Kabar ini disampaikan oleh Prasetyo, salah satu juru bicara Istana, di sela-sela acara Taklimat Awal Tahun Kabinet Merah Putih. Pertemuan penting tersebut berlangsung di kediaman pribadi Presiden Prabowo Subianto di Hambalang, Bogor, Jawa Barat, pada Selasa (6/1/2026).

Istana Siapkan Anggaran Jumbo Rp60 Triliun

Prasetyo menjelaskan bahwa alokasi anggaran untuk pemulihan pasca-bencana di Sumatera saat ini masih dalam tahap perhitungan final. Namun, ia menyebutkan bahwa estimasi angkanya akan berkisar antara Rp53 triliun hingga mencapai Rp60 triliun.

Ia menekankan bahwa dana sebesar ini bukanlah dana darurat yang baru dicari, melainkan sudah diamankan dan teranggarkan secara spesifik dalam APBN 2026. Kepastian alokasi ini menunjukkan keseriusan pemerintah dalam melakukan rehabilitasi dan rekonstruksi wilayah yang terdampak.

“Masalah bencana sedang dihitung final dan diperkirakan akan mencapai angka Rp53 sampai kurang lebih 60 triliun,” ungkap Prasetyo. “Dan itu sudah dianggarkan di APBN 2026, sehingga proses pemulihan dapat berjalan tanpa hambatan pendanaan.”

Membedah Dua Jenis Anggaran Bencana

Dalam konteks penanganan bencana, Prasetyo menggarisbawahi bahwa dana yang dialokasikan terbagi menjadi dua jenis dengan fungsi yang berbeda. Kedua jenis dana ini adalah Dana Siap Pakai (DSP) dan dana khusus untuk pemulihan bencana.

Dana Siap Pakai (DSP) merupakan komponen yang dialokasikan langsung kepada Badan Nasional Penanggulangan Bencana (BNPB). Dana ini berfungsi sebagai kas darurat yang dapat dipergunakan sewaktu-waktu bilamana terjadi keadaan darurat atau bencana alam mendadak.

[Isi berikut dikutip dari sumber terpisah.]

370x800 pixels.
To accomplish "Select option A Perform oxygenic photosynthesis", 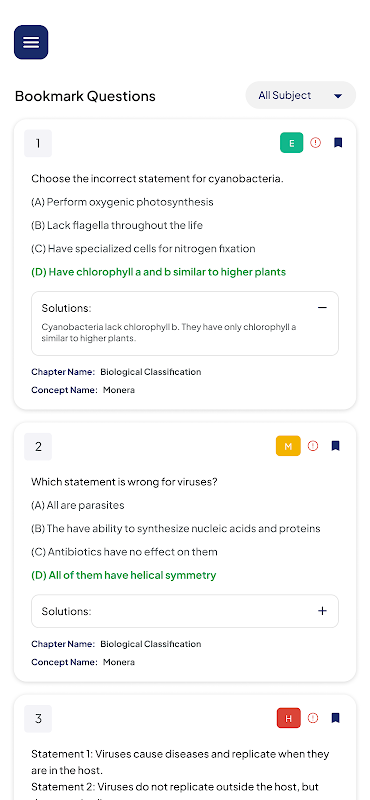I will click(x=122, y=202).
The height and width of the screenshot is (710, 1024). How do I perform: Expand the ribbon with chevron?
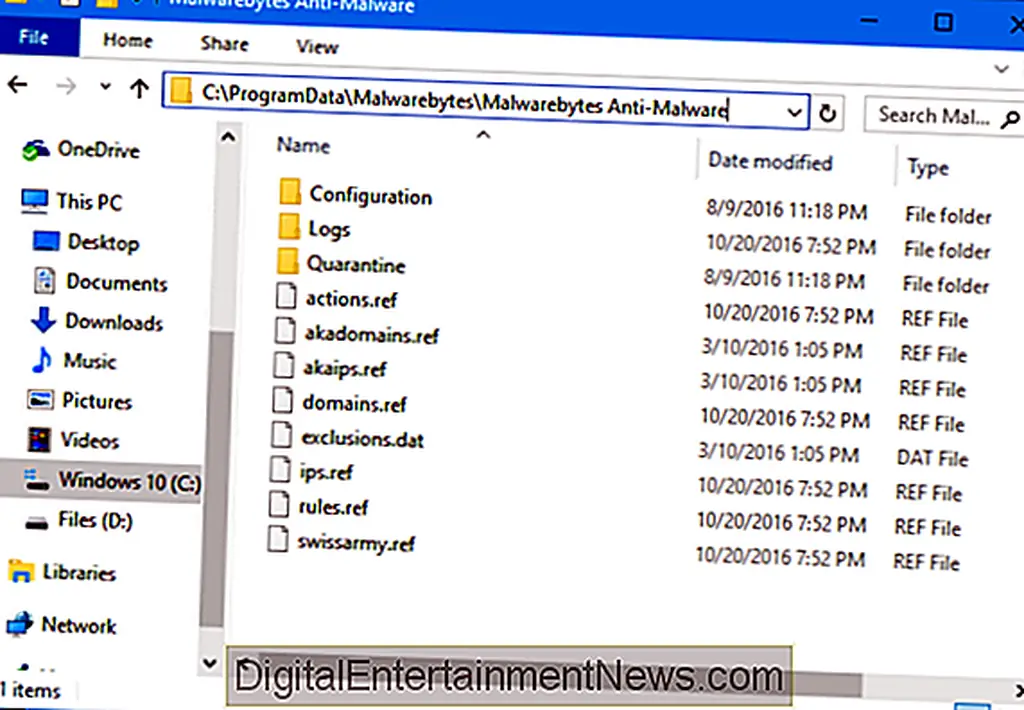(1001, 69)
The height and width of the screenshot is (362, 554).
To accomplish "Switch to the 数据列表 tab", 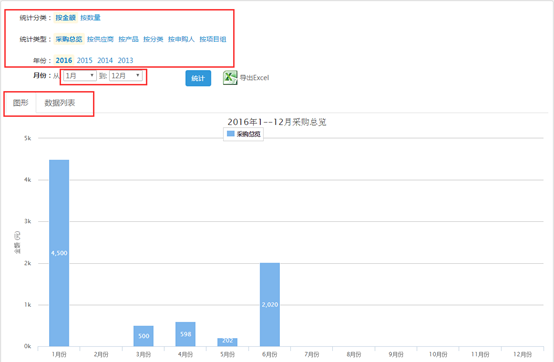I will coord(60,103).
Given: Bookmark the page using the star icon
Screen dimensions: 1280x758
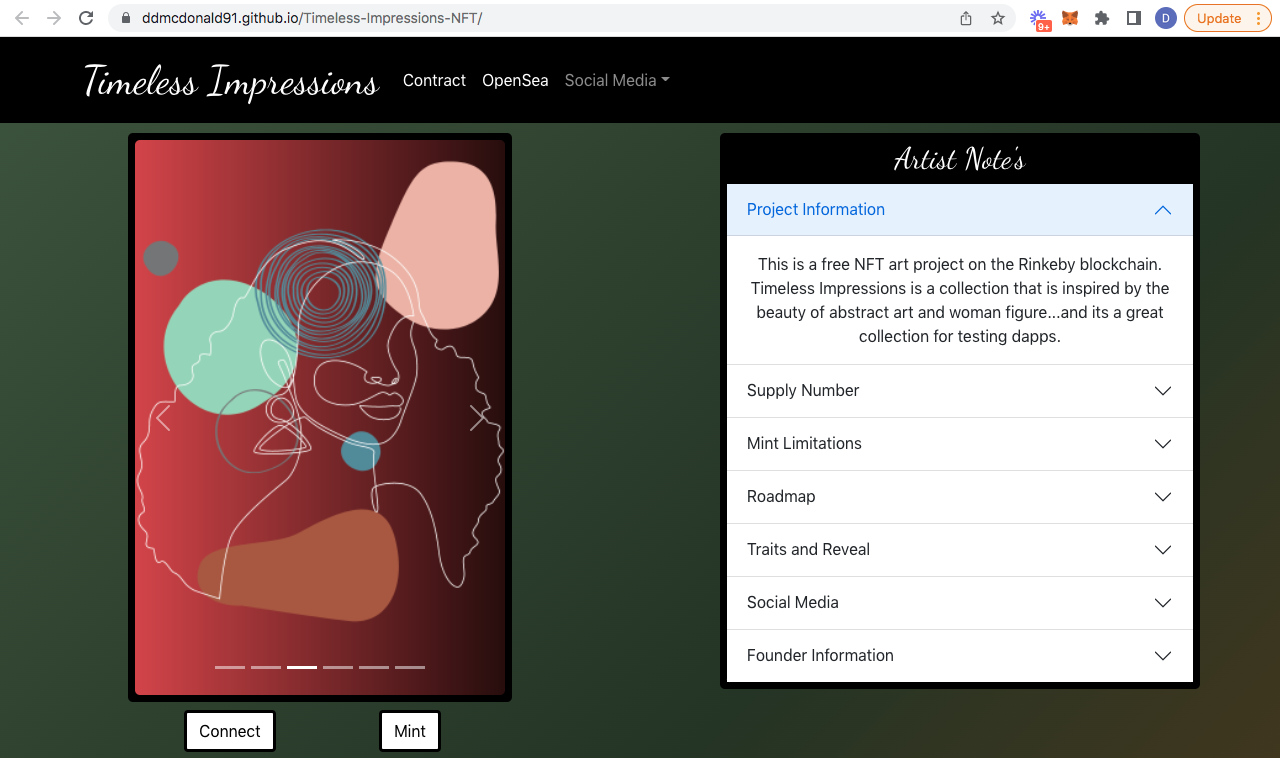Looking at the screenshot, I should [997, 18].
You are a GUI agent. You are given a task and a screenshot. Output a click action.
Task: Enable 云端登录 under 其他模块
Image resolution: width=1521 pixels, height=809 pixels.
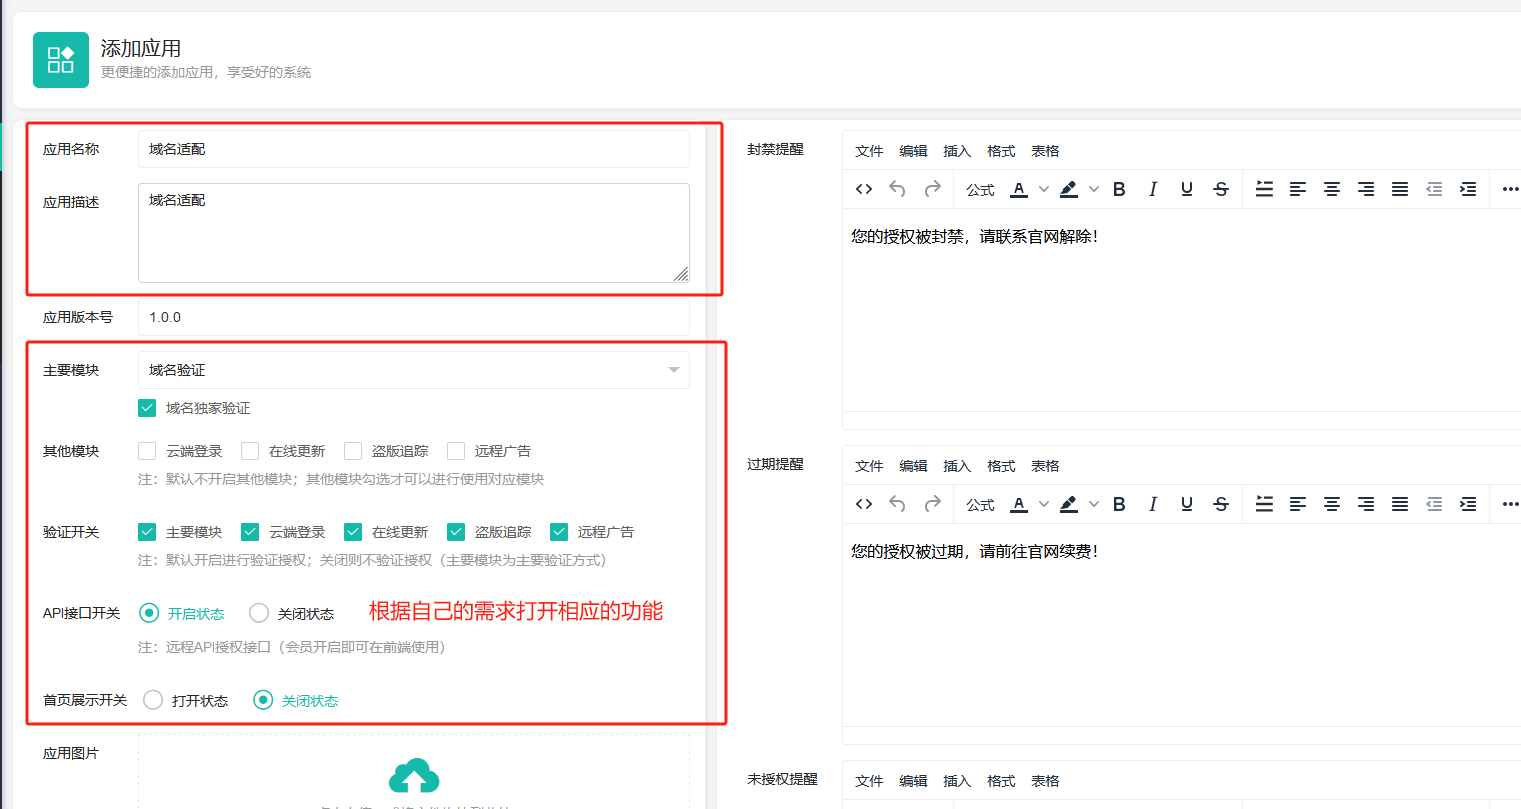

Artinya, DSP digunakan untuk respons cepat, seperti evakuasi, penyediaan logistik mendesak, dan penanganan korban di fase awal kejadian. Ini merupakan lini pertahanan pertama pemerintah dalam menghadapi situasi tak terduga.

Sementara itu, dana pemulihan berada dalam skema yang berbeda dan dialokasikan khusus dari APBN di luar manajemen BNPB. Dana jenis kedua inilah yang mencakup porsi besar dari angka Rp60 triliun yang diumumkan Istana.

“Kalau berkenaan dengan proses pemulihan, rehabilitasi, maupun rekonstruksi dan pemulihan kembali seluruh fasilitas-fasilitas umum, itu ada alokasi di luar dana siap pakai,” jelas Prasetyo. Ia menambahkan bahwa alokasi ini didedikasikan untuk pembangunan infrastruktur jangka panjang yang rusak akibat bencana.

Proses ini mencakup pembangunan kembali rumah warga, perbaikan jalan, jembatan, sekolah, dan fasilitas kesehatan yang hancur. Dengan pemisahan alokasi ini, pemerintah memastikan bahwa dana darurat tetap utuh, sementara proyek pembangunan kembali dapat berjalan secara terencana dan masif.

Mengenai pembentukan Satuan Tugas (Satgas) Bencana yang akan mengawal penggunaan dana jumbo ini, Prasetyo menuturkan bahwa keputusan final mengenai struktur dan personel Satgas akan ditetapkan langsung oleh Presiden Prabowo Subianto dalam waktu dekat.